BEGIN INFORMATION
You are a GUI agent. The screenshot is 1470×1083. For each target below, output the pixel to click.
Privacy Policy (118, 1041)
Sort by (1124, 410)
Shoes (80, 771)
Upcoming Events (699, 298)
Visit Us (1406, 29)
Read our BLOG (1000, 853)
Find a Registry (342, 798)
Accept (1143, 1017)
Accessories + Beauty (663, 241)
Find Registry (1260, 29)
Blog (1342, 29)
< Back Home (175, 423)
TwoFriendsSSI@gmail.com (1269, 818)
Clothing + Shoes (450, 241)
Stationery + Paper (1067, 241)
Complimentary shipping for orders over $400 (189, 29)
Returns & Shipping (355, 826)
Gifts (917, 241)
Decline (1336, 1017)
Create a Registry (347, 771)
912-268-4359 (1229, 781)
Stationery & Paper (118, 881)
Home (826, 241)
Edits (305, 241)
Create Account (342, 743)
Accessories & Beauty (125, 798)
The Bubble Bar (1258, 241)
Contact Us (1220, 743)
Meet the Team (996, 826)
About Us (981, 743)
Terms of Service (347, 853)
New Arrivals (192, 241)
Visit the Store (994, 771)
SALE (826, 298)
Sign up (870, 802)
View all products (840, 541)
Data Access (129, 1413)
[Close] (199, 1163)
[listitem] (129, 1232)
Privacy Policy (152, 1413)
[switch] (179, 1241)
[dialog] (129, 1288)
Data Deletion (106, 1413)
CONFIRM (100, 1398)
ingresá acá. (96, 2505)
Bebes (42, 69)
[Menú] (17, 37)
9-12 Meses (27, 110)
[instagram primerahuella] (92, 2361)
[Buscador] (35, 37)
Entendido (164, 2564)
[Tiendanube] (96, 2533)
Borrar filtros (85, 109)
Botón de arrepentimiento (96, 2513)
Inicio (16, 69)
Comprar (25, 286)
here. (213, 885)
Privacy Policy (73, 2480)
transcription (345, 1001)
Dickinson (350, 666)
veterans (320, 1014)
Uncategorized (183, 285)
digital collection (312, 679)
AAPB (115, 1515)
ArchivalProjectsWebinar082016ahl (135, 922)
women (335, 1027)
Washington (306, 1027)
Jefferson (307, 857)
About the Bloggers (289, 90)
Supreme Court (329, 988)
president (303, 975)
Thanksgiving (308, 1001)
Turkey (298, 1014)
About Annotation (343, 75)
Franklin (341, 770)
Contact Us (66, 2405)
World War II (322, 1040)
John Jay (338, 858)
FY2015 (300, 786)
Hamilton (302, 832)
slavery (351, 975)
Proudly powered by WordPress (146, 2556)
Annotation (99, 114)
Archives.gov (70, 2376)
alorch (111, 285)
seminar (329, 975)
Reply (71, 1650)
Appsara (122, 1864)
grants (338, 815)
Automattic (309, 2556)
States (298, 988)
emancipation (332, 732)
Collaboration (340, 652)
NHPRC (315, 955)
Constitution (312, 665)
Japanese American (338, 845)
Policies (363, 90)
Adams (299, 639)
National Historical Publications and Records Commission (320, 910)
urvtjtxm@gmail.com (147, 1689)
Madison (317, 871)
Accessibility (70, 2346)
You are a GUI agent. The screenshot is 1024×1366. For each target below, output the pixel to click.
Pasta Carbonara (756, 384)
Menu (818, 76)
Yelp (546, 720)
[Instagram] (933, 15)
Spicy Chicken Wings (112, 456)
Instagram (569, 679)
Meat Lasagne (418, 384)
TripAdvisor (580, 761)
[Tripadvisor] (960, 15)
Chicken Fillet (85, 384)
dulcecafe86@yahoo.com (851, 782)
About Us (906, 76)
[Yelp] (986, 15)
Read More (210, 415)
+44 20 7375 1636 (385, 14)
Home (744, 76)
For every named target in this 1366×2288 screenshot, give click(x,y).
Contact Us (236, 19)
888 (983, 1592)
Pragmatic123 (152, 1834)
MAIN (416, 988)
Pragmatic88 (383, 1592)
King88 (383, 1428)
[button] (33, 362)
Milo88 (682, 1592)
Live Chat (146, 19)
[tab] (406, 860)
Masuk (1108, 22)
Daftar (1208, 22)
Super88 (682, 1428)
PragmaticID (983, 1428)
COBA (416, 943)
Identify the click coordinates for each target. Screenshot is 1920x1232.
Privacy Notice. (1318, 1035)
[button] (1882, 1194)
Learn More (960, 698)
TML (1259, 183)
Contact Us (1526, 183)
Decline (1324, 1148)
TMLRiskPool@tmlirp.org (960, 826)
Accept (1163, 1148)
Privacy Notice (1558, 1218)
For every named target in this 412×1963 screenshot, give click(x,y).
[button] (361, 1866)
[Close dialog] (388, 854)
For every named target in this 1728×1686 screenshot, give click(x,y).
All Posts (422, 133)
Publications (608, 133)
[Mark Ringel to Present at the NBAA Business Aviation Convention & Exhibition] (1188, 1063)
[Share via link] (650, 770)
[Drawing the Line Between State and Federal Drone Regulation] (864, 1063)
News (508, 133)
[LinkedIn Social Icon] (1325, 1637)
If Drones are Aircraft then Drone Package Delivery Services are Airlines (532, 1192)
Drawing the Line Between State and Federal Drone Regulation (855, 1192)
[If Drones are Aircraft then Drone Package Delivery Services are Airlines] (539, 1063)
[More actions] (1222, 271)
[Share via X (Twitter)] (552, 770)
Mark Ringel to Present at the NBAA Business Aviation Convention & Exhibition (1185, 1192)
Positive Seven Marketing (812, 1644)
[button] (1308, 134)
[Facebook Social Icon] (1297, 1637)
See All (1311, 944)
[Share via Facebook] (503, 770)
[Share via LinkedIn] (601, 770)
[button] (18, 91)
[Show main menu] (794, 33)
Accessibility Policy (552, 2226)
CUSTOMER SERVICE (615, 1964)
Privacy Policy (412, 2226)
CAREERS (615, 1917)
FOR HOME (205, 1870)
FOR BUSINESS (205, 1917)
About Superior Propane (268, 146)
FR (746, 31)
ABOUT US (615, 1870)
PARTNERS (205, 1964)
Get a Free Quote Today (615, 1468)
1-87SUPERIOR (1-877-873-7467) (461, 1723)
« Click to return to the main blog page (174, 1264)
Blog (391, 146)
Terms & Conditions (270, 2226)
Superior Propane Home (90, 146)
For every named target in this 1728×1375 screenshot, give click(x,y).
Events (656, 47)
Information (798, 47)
END INFORMATION
- _PROBLEM TO SOLVE_: Please write out the entries exactly, keeping every line intact.

- _EXERCISE RESULT_:
You are a GUI agent. The screenshot is 1470×1083. For each target below, output the pixel to click.
Privacy Policy (118, 1041)
Sort by (1124, 410)
Shoes (80, 771)
Upcoming Events (699, 298)
Visit Us (1406, 29)
Read our BLOG (1000, 853)
Find a Registry (342, 798)
Accept (1143, 1017)
Accessories + Beauty (663, 241)
Find Registry (1260, 29)
Blog (1342, 29)
< Back Home (175, 423)
TwoFriendsSSI@gmail.com (1269, 818)
Clothing + Shoes (450, 241)
Stationery + Paper (1067, 241)
Complimentary shipping for orders over $400 (189, 29)
Returns & Shipping (355, 826)
Gifts (917, 241)
Decline (1336, 1017)
Create a Registry (347, 771)
912-268-4359 (1229, 781)
Stationery & Paper (118, 881)
Home (826, 241)
Edits (305, 241)
Create Account (342, 743)
Accessories & Beauty (125, 798)
The Bubble Bar (1258, 241)
Contact Us (1220, 743)
Meet the Team (996, 826)
About Us (981, 743)
Terms of Service (347, 853)
New Arrivals (192, 241)
Visit the Store (994, 771)
SALE (826, 298)
Sign up (870, 802)
View all products (840, 541)
Data Access (129, 1413)
[Close] (199, 1163)
[listitem] (129, 1232)
Privacy Policy (152, 1413)
[switch] (179, 1241)
[dialog] (129, 1288)
Data Deletion (106, 1413)
CONFIRM (100, 1398)
ingresá acá. (96, 2505)
Bebes (42, 69)
[Menú] (17, 37)
9-12 Meses (27, 110)
[instagram primerahuella] (92, 2361)
[Buscador] (35, 37)
Entendido (164, 2564)
[Tiendanube] (96, 2533)
Borrar filtros (85, 109)
Botón de arrepentimiento (96, 2513)
Inicio (16, 69)
Comprar (25, 286)
here. (213, 885)
Privacy Policy (73, 2480)
transcription (345, 1001)
Dickinson (350, 666)
veterans (320, 1014)
Uncategorized (183, 285)
digital collection (312, 679)
AAPB (115, 1515)
ArchivalProjectsWebinar082016ahl (135, 922)
women (335, 1027)
Washington (306, 1027)
Jefferson (307, 857)
About the Bloggers (289, 90)
Supreme Court (329, 988)
president (303, 975)
Thanksgiving (308, 1001)
Turkey (298, 1014)
About Annotation (343, 75)
Franklin (341, 770)
Contact Us (66, 2405)
World War II (322, 1040)
John Jay (338, 858)
FY2015 (300, 786)
Hamilton (302, 832)
slavery (351, 975)
Proudly powered by WordPress (146, 2556)
Annotation (99, 114)
Archives.gov (70, 2376)
alorch (111, 285)
seminar (329, 975)
Reply (71, 1650)
Appsara (122, 1864)
grants (338, 815)
Automattic (309, 2556)
States (298, 988)
emancipation (332, 732)
Collaboration (340, 652)
NHPRC (315, 955)
Constitution (312, 665)
Japanese American (338, 845)
Policies (363, 90)
Adams (299, 639)
National Historical Publications and Records Commission (320, 910)
urvtjtxm@gmail.com (147, 1689)
Madison (317, 871)
Accessibility (70, 2346)
You are a GUI agent. The screenshot is 1024×1366. For each target below, output the pixel to click.
Pasta Carbonara (756, 384)
Menu (818, 76)
Yelp (546, 720)
[Instagram] (933, 15)
Spicy Chicken Wings (112, 456)
Instagram (569, 679)
Meat Lasagne (418, 384)
TripAdvisor (580, 761)
[Tripadvisor] (960, 15)
Chicken Fillet (85, 384)
dulcecafe86@yahoo.com (851, 782)
About Us (906, 76)
[Yelp] (986, 15)
Read More (210, 415)
+44 20 7375 1636 (385, 14)
Home (744, 76)
For every named target in this 1366×2288 screenshot, give click(x,y).
Contact Us (236, 19)
888 (983, 1592)
Pragmatic123 (152, 1834)
MAIN (416, 988)
Pragmatic88 (383, 1592)
King88 (383, 1428)
[button] (33, 362)
Milo88 (682, 1592)
Live Chat (146, 19)
[tab] (406, 860)
Masuk (1108, 22)
Daftar (1208, 22)
Super88 (682, 1428)
PragmaticID (983, 1428)
COBA (416, 943)
Identify the click coordinates for each target. Screenshot is 1920x1232.
Privacy Notice. (1318, 1035)
[button] (1882, 1194)
Learn More (960, 698)
TML (1259, 183)
Contact Us (1526, 183)
Decline (1324, 1148)
TMLRiskPool@tmlirp.org (960, 826)
Accept (1163, 1148)
Privacy Notice (1558, 1218)
For every named target in this 412×1963 screenshot, give click(x,y).
[button] (361, 1866)
[Close dialog] (388, 854)
For every named target in this 1728×1686 screenshot, give click(x,y).
All Posts (422, 133)
Publications (608, 133)
[Mark Ringel to Present at the NBAA Business Aviation Convention & Exhibition] (1188, 1063)
[Share via link] (650, 770)
[Drawing the Line Between State and Federal Drone Regulation] (864, 1063)
News (508, 133)
[LinkedIn Social Icon] (1325, 1637)
If Drones are Aircraft then Drone Package Delivery Services are Airlines (532, 1192)
Drawing the Line Between State and Federal Drone Regulation (855, 1192)
[If Drones are Aircraft then Drone Package Delivery Services are Airlines] (539, 1063)
[More actions] (1222, 271)
[Share via X (Twitter)] (552, 770)
Mark Ringel to Present at the NBAA Business Aviation Convention & Exhibition (1185, 1192)
Positive Seven Marketing (812, 1644)
[button] (1308, 134)
[Facebook Social Icon] (1297, 1637)
See All (1311, 944)
[Share via Facebook] (503, 770)
[Share via LinkedIn] (601, 770)
[button] (18, 91)
[Show main menu] (794, 33)
Accessibility Policy (552, 2226)
CUSTOMER SERVICE (615, 1964)
Privacy Policy (412, 2226)
CAREERS (615, 1917)
FOR HOME (205, 1870)
FOR BUSINESS (205, 1917)
About Superior Propane (268, 146)
FR (746, 31)
ABOUT US (615, 1870)
PARTNERS (205, 1964)
Get a Free Quote Today (615, 1468)
1-87SUPERIOR (1-877-873-7467) (461, 1723)
« Click to return to the main blog page (174, 1264)
Blog (391, 146)
Terms & Conditions (270, 2226)
Superior Propane Home (90, 146)
For every named target in this 1728×1375 screenshot, give click(x,y).
Events (656, 47)
Information (798, 47)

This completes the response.